Abstract
The ganglion cells of the primate magnocellular (MC) pathway form the physiological substrate for photometric tasks and show a response minimum to equiluminant stimuli. However, there are residual second-harmonic (2F) responses to such stimuli at medium and high temporal frequencies (Lee et al., 1989) and first-harmonic (1F) chromatic responses at low temporal frequencies (Smith et al., 1992).
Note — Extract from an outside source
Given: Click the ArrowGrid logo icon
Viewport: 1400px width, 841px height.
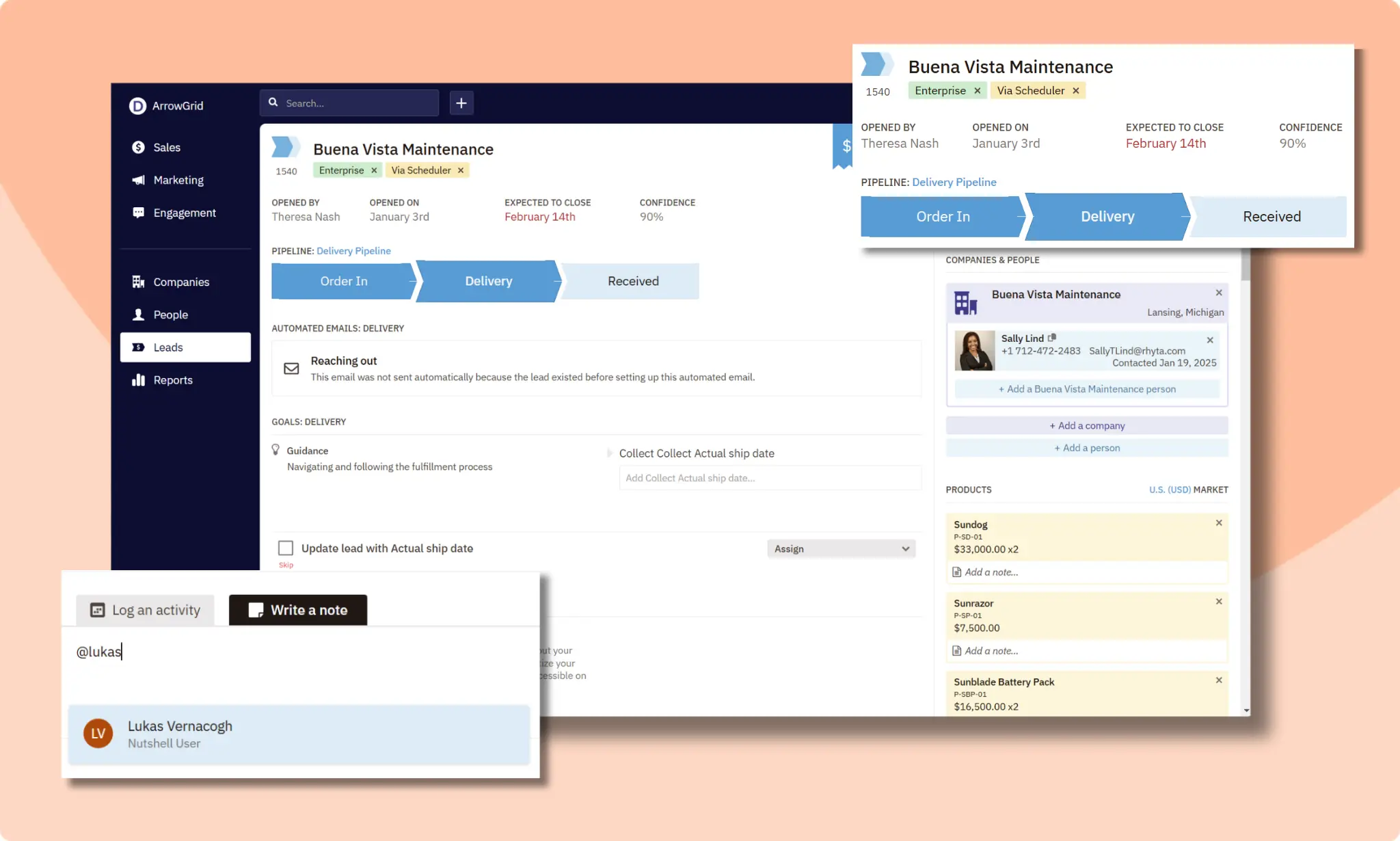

The responses of MC cells to modulation in different directions of an L, M-cone space show that the higher harmonic distortions appear as soon as the stimulus vector moves away from the luminance direction, and are marked to cone-isolating stimuli. This rules out a mechanism based on M, L-cone summation non-linearities and suggests the presence of rectified chromatic signals, which might arise from the parvocellular (PC) ganglion cells. Recent studies show that both the 1F and the 2F responses become smaller if small spots are used, suggesting involvement of the surround. However, when annulus stimuli activating the surround alone are used, both effects disappear. Area-summation experiments show that the 2F response has a diameter of ∼1.5 times the center diameter, which is comparable to PC cells' receptive fields (center+surround). In other experiments, the MC cell residual response to equiluminant borders also shows a similar width to the 2F field. Lastly, it is possible to null out the 2F response on a contrast reversal test with red-green chromatic gratings. This suggests a mechanism in which linear spatial summation occurs before a rectifying non-linearity, rather than a subunit structure.